Quelques années plus tard, le narrateur retourne à Sainte-Euphrasie-de-l’Échouerie, le village des origines. Son enfance doit rôder quelque part entre les montages et le fleuve.
Jean-François Caron au Salon du livre de Rimouski. |
Retrouver des lieux, des mots et des odeurs pour se redonner un élan et comprendre peut-être pourquoi il dérive depuis que la fatalité est entrée dans sa vie, pourquoi une faille ne cesse de s’élargir en lui.
En route, il fait monter une fille rousse qui ne sait où aller. Elle l’aurait suivi au bout du monde de toute façon. La jeune femme cherche aussi à colmater sa vie, un point d’ancrage pour respirer et se redresser au milieu du jour.
«Elle était là, les deux pieds dans le gravier. Plutôt belle dans ce paysage. Les cheveux flamme, ravivés par le souffle des véhicules passés devant elle sans s’arrêter. Son sac abandonné quelques pas plus loin, près de la tranchée de drainage. Elle levait le pouce en fixant l’horizon, le regard en crémation dans le four du ciel.» (p.18)

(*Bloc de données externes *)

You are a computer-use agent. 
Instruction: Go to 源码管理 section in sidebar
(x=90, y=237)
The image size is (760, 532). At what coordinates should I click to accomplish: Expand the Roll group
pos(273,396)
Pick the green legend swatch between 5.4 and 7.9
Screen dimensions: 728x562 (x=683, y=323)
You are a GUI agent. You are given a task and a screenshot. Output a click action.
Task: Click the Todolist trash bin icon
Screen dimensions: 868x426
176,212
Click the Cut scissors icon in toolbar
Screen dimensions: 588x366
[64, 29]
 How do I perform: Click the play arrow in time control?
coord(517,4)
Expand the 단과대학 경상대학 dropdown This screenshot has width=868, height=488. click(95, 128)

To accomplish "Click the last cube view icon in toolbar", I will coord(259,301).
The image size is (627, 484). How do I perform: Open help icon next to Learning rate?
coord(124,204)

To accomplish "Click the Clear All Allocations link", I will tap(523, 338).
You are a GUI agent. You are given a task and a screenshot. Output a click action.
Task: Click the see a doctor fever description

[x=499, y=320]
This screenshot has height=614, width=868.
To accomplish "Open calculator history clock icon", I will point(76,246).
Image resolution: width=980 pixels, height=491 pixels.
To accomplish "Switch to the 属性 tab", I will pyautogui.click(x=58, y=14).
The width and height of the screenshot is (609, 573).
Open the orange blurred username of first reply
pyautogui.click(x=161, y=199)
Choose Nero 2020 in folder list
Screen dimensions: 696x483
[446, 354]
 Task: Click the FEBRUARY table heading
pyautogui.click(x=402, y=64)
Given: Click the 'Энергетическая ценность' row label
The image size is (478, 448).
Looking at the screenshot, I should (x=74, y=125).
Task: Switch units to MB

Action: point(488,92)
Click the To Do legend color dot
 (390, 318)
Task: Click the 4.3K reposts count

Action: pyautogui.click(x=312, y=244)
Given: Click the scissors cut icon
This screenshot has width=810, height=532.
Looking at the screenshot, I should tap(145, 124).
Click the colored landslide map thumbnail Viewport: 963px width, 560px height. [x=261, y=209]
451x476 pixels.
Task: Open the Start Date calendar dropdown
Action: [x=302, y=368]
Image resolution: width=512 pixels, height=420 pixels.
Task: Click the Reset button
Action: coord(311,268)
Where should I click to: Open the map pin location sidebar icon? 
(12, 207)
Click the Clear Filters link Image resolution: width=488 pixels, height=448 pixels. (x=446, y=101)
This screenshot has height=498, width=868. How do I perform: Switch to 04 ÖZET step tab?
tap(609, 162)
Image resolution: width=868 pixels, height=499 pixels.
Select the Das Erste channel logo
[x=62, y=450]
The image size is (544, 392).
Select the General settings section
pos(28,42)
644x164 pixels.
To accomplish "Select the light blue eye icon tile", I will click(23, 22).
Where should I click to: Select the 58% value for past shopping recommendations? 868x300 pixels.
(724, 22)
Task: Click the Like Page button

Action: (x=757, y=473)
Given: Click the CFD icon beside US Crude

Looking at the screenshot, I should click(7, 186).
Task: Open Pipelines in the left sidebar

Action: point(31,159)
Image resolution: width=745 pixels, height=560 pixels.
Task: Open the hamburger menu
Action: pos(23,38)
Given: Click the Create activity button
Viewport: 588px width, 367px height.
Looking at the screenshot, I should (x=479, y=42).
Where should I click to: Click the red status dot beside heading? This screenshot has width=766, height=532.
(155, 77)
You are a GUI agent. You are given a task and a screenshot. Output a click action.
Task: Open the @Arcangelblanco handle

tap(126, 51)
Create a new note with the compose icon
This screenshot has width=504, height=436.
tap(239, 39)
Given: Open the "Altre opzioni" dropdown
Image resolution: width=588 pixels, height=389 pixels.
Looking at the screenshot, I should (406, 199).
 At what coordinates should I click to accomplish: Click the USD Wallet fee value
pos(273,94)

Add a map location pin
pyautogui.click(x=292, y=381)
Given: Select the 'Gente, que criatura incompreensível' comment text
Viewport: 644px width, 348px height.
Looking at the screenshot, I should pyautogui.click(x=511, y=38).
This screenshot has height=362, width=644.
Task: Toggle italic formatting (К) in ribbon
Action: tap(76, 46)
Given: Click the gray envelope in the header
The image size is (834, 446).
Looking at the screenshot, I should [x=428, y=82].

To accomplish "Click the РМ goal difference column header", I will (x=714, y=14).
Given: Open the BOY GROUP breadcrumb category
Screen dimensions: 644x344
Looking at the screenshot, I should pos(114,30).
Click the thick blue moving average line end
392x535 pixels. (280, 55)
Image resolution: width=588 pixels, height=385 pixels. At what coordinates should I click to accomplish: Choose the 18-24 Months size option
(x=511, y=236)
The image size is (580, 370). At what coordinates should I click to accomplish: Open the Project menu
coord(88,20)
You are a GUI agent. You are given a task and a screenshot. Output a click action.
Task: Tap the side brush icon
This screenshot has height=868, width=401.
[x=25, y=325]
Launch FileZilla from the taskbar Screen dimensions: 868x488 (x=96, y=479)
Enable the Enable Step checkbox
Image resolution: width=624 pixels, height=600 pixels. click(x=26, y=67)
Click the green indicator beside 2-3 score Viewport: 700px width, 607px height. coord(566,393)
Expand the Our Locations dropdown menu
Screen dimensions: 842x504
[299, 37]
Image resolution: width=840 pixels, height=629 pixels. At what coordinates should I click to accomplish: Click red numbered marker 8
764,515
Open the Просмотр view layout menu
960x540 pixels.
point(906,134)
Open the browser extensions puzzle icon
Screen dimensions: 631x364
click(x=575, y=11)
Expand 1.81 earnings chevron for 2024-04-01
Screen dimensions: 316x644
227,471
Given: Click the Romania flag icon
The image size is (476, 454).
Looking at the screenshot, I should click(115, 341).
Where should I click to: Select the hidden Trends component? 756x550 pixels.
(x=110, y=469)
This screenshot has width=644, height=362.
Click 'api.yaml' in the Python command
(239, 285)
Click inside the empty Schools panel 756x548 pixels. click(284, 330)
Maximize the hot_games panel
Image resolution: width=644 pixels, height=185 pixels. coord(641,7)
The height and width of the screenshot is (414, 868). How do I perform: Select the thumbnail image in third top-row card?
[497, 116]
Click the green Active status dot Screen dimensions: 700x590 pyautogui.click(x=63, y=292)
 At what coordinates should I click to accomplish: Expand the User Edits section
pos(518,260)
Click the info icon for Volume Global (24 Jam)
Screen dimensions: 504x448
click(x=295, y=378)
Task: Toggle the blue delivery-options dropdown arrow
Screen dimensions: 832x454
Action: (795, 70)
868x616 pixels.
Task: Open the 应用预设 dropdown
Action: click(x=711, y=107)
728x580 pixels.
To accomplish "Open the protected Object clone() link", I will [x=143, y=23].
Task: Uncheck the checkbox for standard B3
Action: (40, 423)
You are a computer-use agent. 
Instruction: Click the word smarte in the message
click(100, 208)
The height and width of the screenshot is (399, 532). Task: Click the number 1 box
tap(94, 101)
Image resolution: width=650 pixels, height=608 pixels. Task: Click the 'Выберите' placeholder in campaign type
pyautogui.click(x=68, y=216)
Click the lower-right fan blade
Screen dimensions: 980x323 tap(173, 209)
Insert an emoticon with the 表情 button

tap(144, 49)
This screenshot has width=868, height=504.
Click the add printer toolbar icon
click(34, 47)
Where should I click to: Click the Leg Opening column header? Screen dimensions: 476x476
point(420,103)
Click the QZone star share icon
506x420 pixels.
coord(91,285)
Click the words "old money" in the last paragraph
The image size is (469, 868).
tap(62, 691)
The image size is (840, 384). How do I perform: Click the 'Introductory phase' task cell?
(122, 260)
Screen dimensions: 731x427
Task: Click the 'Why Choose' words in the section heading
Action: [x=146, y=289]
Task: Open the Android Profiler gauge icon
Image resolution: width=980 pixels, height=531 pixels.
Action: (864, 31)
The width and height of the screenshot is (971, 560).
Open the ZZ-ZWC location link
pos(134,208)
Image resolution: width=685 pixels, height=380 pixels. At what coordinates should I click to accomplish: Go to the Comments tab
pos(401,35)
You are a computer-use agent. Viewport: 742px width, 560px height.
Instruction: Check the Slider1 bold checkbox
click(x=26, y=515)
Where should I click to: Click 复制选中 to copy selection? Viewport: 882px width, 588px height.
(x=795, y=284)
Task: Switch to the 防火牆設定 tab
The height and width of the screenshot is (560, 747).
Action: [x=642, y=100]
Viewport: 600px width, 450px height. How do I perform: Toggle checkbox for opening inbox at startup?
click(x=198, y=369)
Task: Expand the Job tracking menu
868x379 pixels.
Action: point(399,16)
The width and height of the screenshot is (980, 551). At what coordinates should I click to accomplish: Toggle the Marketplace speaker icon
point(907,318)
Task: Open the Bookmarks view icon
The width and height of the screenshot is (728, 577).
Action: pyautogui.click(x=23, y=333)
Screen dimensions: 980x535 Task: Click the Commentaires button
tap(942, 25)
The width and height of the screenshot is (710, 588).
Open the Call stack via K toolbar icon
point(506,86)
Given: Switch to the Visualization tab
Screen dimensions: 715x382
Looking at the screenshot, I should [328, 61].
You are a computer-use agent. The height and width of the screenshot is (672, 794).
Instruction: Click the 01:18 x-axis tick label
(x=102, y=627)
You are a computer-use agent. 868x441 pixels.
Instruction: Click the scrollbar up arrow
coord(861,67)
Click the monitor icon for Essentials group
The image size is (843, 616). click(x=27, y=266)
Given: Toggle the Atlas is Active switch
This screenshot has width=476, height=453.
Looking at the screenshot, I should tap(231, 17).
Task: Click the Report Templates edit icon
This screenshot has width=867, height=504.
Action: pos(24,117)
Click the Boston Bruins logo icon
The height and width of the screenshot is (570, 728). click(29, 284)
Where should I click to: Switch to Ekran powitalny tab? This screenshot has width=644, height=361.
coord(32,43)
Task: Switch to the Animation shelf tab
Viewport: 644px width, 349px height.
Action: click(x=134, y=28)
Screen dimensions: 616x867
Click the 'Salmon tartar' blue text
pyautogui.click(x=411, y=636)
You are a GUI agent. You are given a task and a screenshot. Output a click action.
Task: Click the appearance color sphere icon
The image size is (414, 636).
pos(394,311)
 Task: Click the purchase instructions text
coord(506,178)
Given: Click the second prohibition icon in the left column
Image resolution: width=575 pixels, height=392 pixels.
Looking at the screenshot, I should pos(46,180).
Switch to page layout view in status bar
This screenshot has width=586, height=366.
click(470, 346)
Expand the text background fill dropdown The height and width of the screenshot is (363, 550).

Elle s’installe à Sainte-Euphrasie et s’occupe des personnes âgées. C’est à peu près tout ce qu’il reste dans le village, des femmes et des hommes qui, par la fenêtre du foyer, surveillent au cas où leur vie passerait. Tout se défait dans cette municipalité. C’est le sort des villages qui voient les jeunes partir vers la ville ou l’ailleurs.
La jeune femme hante toutes les conversations avec ce fils revenu qui s’installe dans la maison familiale. Il squatte en quelque sorte les lieux de son enfance en parlant à Marie qu’il a abandonnée au pays du Saguenay.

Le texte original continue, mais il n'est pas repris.